• Exercise
Every record must be repeated exactly, with no omission.

• Pixel coordinate grounding data
____________________

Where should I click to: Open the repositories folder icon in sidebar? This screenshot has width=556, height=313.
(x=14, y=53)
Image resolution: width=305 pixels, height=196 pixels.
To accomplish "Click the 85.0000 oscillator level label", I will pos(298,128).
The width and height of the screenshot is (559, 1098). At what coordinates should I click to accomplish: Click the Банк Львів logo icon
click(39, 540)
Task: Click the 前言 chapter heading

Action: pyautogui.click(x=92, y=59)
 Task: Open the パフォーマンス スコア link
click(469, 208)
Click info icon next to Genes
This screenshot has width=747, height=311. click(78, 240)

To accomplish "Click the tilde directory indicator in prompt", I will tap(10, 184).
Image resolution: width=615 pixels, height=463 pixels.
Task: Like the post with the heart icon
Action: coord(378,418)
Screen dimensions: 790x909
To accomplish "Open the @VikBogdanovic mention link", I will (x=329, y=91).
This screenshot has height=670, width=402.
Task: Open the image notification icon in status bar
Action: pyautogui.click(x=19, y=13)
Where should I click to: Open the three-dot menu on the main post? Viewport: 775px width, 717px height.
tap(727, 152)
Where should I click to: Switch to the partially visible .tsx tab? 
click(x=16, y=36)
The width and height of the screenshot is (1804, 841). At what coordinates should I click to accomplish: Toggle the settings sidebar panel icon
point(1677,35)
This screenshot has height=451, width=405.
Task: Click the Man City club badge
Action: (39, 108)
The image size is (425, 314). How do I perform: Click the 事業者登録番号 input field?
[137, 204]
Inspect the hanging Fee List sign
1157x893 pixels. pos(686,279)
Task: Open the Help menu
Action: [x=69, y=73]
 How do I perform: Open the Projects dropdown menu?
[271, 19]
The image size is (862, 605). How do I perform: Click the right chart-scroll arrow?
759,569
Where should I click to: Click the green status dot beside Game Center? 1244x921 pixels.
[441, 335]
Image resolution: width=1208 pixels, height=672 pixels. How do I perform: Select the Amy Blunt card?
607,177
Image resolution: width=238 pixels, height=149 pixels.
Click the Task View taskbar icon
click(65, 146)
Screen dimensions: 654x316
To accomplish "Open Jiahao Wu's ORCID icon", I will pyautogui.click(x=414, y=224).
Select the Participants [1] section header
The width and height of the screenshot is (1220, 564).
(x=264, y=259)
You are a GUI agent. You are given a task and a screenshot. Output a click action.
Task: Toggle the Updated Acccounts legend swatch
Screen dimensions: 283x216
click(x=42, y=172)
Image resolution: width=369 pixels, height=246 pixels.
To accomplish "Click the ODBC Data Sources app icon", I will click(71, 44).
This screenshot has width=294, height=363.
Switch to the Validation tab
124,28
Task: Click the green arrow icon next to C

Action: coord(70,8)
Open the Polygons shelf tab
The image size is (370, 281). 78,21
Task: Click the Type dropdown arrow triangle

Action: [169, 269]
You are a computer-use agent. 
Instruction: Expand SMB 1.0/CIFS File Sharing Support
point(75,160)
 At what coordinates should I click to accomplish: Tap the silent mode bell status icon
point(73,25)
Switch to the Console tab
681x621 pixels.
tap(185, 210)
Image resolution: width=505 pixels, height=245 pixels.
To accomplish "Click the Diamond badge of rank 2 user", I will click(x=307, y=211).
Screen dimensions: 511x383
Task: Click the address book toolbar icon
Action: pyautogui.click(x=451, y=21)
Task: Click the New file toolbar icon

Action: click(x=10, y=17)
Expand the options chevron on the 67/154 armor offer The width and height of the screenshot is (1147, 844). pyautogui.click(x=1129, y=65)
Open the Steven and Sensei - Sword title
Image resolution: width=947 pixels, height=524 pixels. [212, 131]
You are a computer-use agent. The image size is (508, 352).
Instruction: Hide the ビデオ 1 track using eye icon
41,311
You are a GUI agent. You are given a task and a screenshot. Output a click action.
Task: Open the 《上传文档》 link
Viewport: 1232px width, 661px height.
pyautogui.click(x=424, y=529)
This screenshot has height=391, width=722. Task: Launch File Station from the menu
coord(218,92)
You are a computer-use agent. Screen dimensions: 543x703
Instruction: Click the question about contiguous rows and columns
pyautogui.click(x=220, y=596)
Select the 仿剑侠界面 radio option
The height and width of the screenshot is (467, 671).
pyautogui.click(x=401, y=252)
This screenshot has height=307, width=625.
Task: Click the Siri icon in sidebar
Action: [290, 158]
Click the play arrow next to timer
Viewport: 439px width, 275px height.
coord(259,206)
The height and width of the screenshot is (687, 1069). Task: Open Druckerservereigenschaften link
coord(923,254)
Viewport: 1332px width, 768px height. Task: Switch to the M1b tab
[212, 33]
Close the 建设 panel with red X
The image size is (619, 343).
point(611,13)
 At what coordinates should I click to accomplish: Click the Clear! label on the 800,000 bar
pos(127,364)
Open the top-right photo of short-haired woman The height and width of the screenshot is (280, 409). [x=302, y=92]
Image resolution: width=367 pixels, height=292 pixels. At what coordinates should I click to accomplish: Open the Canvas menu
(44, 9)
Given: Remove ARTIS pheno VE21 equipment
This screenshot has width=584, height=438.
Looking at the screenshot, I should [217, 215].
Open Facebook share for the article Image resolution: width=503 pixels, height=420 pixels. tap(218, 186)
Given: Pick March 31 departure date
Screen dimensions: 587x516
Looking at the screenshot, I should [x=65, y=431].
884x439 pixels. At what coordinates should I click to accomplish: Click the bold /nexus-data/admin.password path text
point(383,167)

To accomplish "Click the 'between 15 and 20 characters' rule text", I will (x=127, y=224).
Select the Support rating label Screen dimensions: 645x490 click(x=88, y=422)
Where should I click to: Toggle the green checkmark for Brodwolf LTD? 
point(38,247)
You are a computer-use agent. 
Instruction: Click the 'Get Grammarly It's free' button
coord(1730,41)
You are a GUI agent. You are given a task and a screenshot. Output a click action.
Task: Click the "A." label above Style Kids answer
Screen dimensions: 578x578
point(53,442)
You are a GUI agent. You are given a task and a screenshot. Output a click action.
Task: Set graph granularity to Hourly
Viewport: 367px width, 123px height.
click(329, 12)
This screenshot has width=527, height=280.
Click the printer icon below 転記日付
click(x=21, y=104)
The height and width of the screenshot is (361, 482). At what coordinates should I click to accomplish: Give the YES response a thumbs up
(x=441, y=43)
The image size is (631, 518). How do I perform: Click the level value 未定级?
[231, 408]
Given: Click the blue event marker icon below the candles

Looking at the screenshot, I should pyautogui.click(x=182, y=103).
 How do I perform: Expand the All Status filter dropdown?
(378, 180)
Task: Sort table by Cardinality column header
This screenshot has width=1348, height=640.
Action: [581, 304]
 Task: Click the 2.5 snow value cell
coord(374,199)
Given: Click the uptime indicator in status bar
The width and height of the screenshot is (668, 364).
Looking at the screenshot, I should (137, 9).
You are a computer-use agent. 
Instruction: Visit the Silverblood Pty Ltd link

____________________

• Written answer
Where should I click to: Open the repositories folder icon in sidebar? This screenshot has width=556, height=313.
(x=14, y=53)
Image resolution: width=305 pixels, height=196 pixels.
To accomplish "Click the 85.0000 oscillator level label", I will pos(298,128).
The width and height of the screenshot is (559, 1098). At what coordinates should I click to accomplish: Click the Банк Львів logo icon
click(39, 540)
Task: Click the 前言 chapter heading

Action: pyautogui.click(x=92, y=59)
 Task: Open the パフォーマンス スコア link
click(469, 208)
Click info icon next to Genes
This screenshot has width=747, height=311. click(78, 240)

To accomplish "Click the tilde directory indicator in prompt", I will tap(10, 184).
Image resolution: width=615 pixels, height=463 pixels.
Task: Like the post with the heart icon
Action: coord(378,418)
Screen dimensions: 790x909
To accomplish "Open the @VikBogdanovic mention link", I will (x=329, y=91).
This screenshot has height=670, width=402.
Task: Open the image notification icon in status bar
Action: pyautogui.click(x=19, y=13)
Where should I click to: Open the three-dot menu on the main post? Viewport: 775px width, 717px height.
tap(727, 152)
Where should I click to: Switch to the partially visible .tsx tab? 
click(x=16, y=36)
The width and height of the screenshot is (1804, 841). At what coordinates should I click to accomplish: Toggle the settings sidebar panel icon
point(1677,35)
This screenshot has height=451, width=405.
Task: Click the Man City club badge
Action: (39, 108)
The image size is (425, 314). How do I perform: Click the 事業者登録番号 input field?
[137, 204]
Inspect the hanging Fee List sign
1157x893 pixels. pos(686,279)
Task: Open the Help menu
Action: [x=69, y=73]
 How do I perform: Open the Projects dropdown menu?
[271, 19]
The image size is (862, 605). How do I perform: Click the right chart-scroll arrow?
759,569
Where should I click to: Click the green status dot beside Game Center? 1244x921 pixels.
[441, 335]
Image resolution: width=1208 pixels, height=672 pixels. How do I perform: Select the Amy Blunt card?
607,177
Image resolution: width=238 pixels, height=149 pixels.
Click the Task View taskbar icon
click(65, 146)
Screen dimensions: 654x316
To accomplish "Open Jiahao Wu's ORCID icon", I will pyautogui.click(x=414, y=224).
Select the Participants [1] section header
The width and height of the screenshot is (1220, 564).
(x=264, y=259)
You are a GUI agent. You are given a task and a screenshot. Output a click action.
Task: Toggle the Updated Acccounts legend swatch
Screen dimensions: 283x216
click(x=42, y=172)
Image resolution: width=369 pixels, height=246 pixels.
To accomplish "Click the ODBC Data Sources app icon", I will click(71, 44).
This screenshot has width=294, height=363.
Switch to the Validation tab
124,28
Task: Click the green arrow icon next to C

Action: coord(70,8)
Open the Polygons shelf tab
The image size is (370, 281). 78,21
Task: Click the Type dropdown arrow triangle

Action: [169, 269]
You are a computer-use agent. 
Instruction: Expand SMB 1.0/CIFS File Sharing Support
point(75,160)
 At what coordinates should I click to accomplish: Tap the silent mode bell status icon
point(73,25)
Switch to the Console tab
681x621 pixels.
tap(185, 210)
Image resolution: width=505 pixels, height=245 pixels.
To accomplish "Click the Diamond badge of rank 2 user", I will click(x=307, y=211).
Screen dimensions: 511x383
Task: Click the address book toolbar icon
Action: pyautogui.click(x=451, y=21)
Task: Click the New file toolbar icon

Action: click(x=10, y=17)
Expand the options chevron on the 67/154 armor offer The width and height of the screenshot is (1147, 844). pyautogui.click(x=1129, y=65)
Open the Steven and Sensei - Sword title
Image resolution: width=947 pixels, height=524 pixels. [212, 131]
You are a computer-use agent. The image size is (508, 352).
Instruction: Hide the ビデオ 1 track using eye icon
41,311
You are a GUI agent. You are given a task and a screenshot. Output a click action.
Task: Open the 《上传文档》 link
Viewport: 1232px width, 661px height.
pyautogui.click(x=424, y=529)
This screenshot has height=391, width=722. Task: Launch File Station from the menu
coord(218,92)
You are a computer-use agent. Screen dimensions: 543x703
Instruction: Click the question about contiguous rows and columns
pyautogui.click(x=220, y=596)
Select the 仿剑侠界面 radio option
The height and width of the screenshot is (467, 671).
pyautogui.click(x=401, y=252)
This screenshot has height=307, width=625.
Task: Click the Siri icon in sidebar
Action: [290, 158]
Click the play arrow next to timer
Viewport: 439px width, 275px height.
coord(259,206)
The height and width of the screenshot is (687, 1069). Task: Open Druckerservereigenschaften link
coord(923,254)
Viewport: 1332px width, 768px height. Task: Switch to the M1b tab
[212, 33]
Close the 建设 panel with red X
The image size is (619, 343).
point(611,13)
 At what coordinates should I click to accomplish: Click the Clear! label on the 800,000 bar
pos(127,364)
Open the top-right photo of short-haired woman The height and width of the screenshot is (280, 409). [x=302, y=92]
Image resolution: width=367 pixels, height=292 pixels. At what coordinates should I click to accomplish: Open the Canvas menu
(44, 9)
Given: Remove ARTIS pheno VE21 equipment
This screenshot has width=584, height=438.
Looking at the screenshot, I should [217, 215].
Open Facebook share for the article Image resolution: width=503 pixels, height=420 pixels. tap(218, 186)
Given: Pick March 31 departure date
Screen dimensions: 587x516
Looking at the screenshot, I should [x=65, y=431].
884x439 pixels. At what coordinates should I click to accomplish: Click the bold /nexus-data/admin.password path text
point(383,167)

To accomplish "Click the 'between 15 and 20 characters' rule text", I will (x=127, y=224).
Select the Support rating label Screen dimensions: 645x490 click(x=88, y=422)
Where should I click to: Toggle the green checkmark for Brodwolf LTD? 
point(38,247)
You are a computer-use agent. 
Instruction: Click the 'Get Grammarly It's free' button
coord(1730,41)
You are a GUI agent. You are given a task and a screenshot. Output a click action.
Task: Click the "A." label above Style Kids answer
Screen dimensions: 578x578
point(53,442)
You are a GUI agent. You are given a task and a screenshot. Output a click action.
Task: Set graph granularity to Hourly
Viewport: 367px width, 123px height.
click(329, 12)
This screenshot has width=527, height=280.
Click the printer icon below 転記日付
click(x=21, y=104)
The height and width of the screenshot is (361, 482). At what coordinates should I click to accomplish: Give the YES response a thumbs up
(x=441, y=43)
The image size is (631, 518). How do I perform: Click the level value 未定级?
[231, 408]
Given: Click the blue event marker icon below the candles

Looking at the screenshot, I should pyautogui.click(x=182, y=103).
 How do I perform: Expand the All Status filter dropdown?
(378, 180)
Task: Sort table by Cardinality column header
This screenshot has width=1348, height=640.
Action: [581, 304]
 Task: Click the 2.5 snow value cell
coord(374,199)
Given: Click the uptime indicator in status bar
The width and height of the screenshot is (668, 364).
Looking at the screenshot, I should (137, 9).
You are a computer-use agent. 
Instruction: Visit the Silverblood Pty Ltd link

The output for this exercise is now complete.